*Source material*
================

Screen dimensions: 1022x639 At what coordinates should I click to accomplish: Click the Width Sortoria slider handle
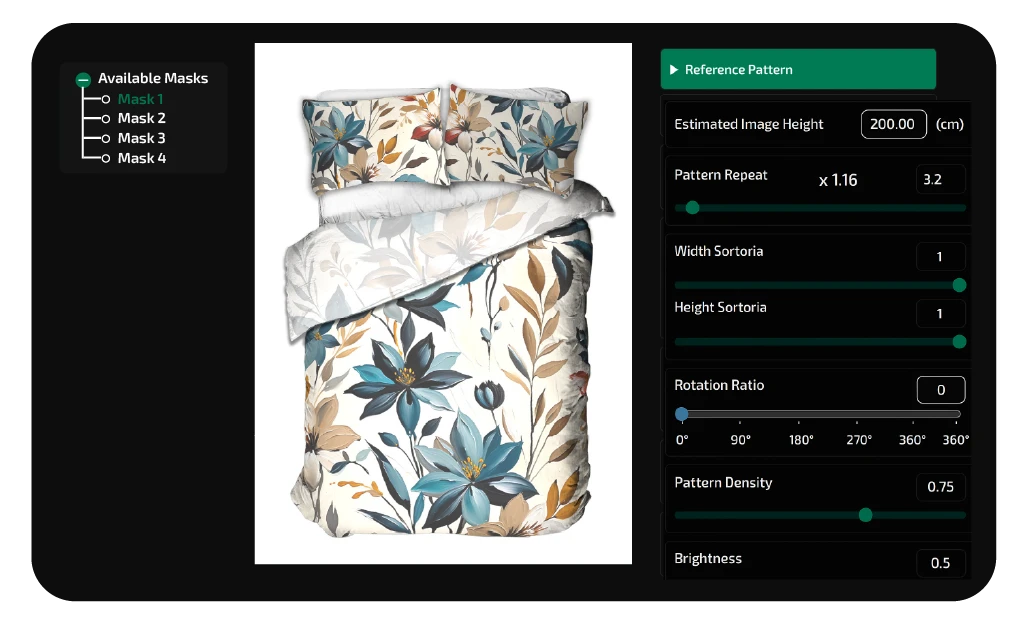click(958, 285)
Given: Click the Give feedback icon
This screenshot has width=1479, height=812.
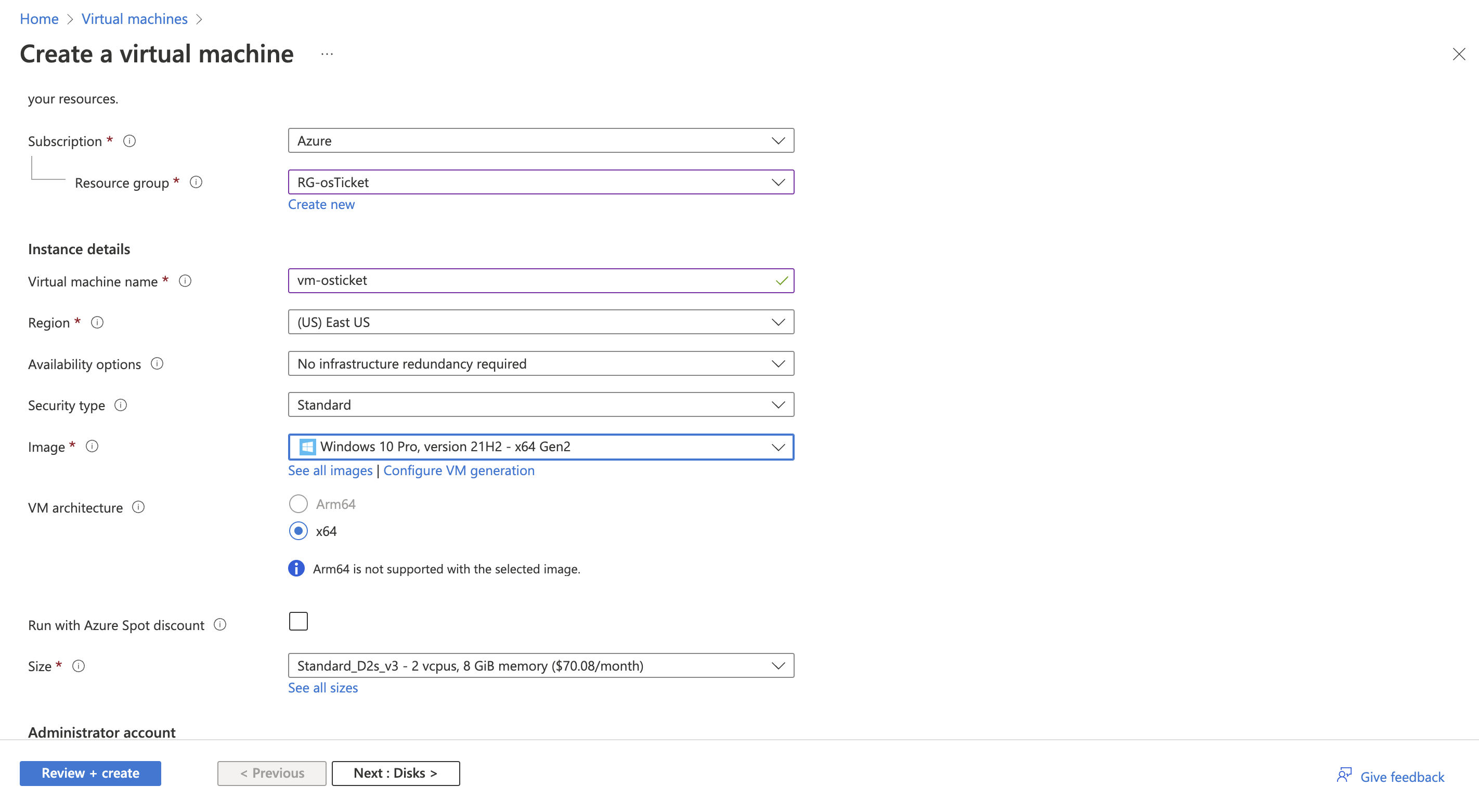Looking at the screenshot, I should 1344,775.
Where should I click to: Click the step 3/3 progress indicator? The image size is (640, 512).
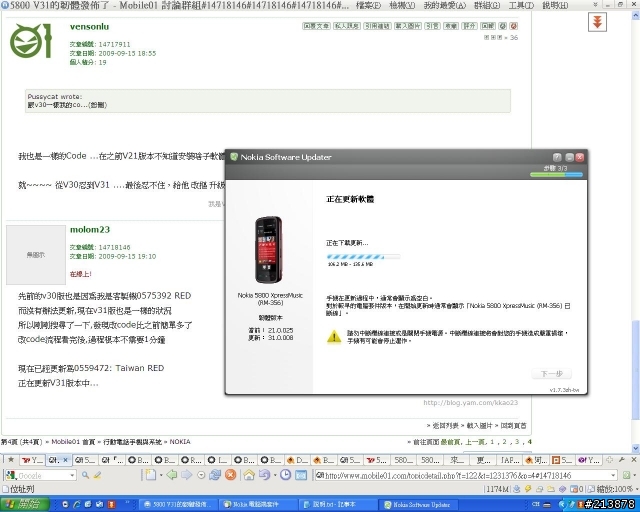[x=562, y=172]
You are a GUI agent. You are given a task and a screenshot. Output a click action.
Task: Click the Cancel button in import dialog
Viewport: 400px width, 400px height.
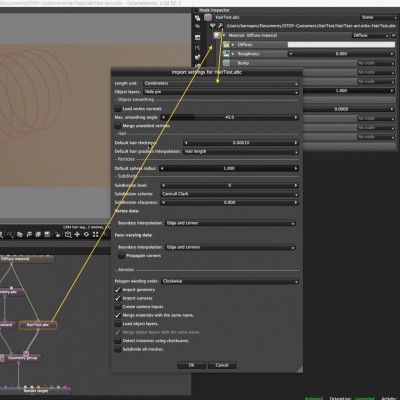222,365
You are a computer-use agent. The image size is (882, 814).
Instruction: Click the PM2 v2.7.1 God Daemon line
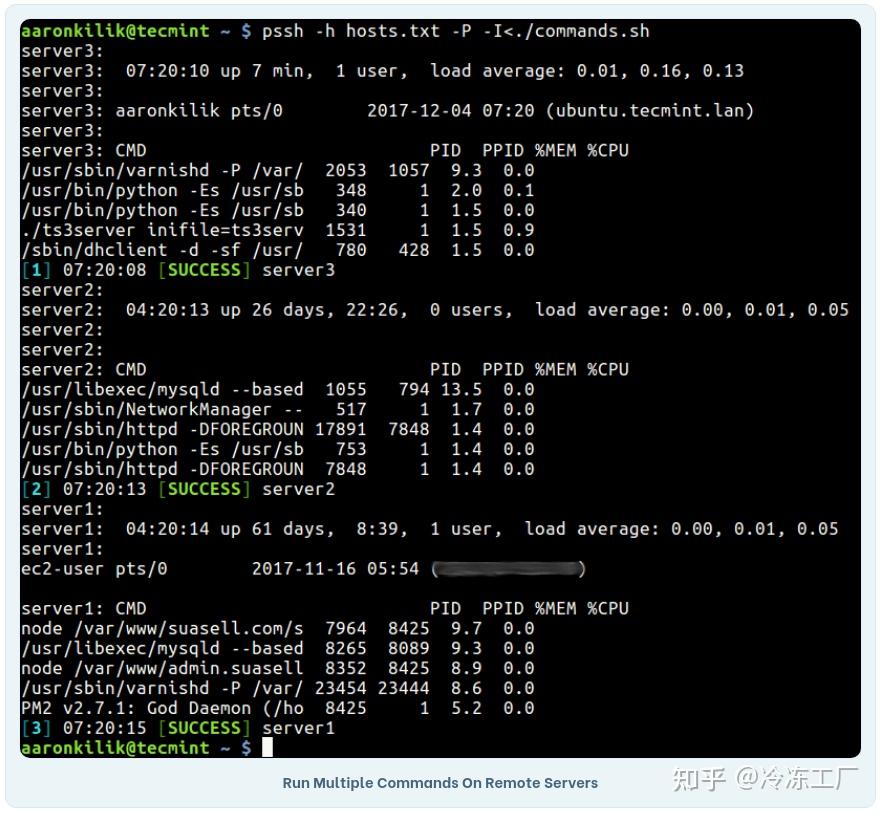click(x=278, y=708)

================

Swap "Give feedback" for "Send feedback" in the lines from the start of the records through the line containing "Looking at the screenshot, I should 1344,775.", keeping everything else the same, and leave the pictures out of your answer.

Screen dimensions: 1022x639 At what coordinates should I click to accomplish: Click the Width Sortoria slider handle
click(958, 285)
Given: Click the Send feedback icon
This screenshot has width=1479, height=812.
Looking at the screenshot, I should 1344,775.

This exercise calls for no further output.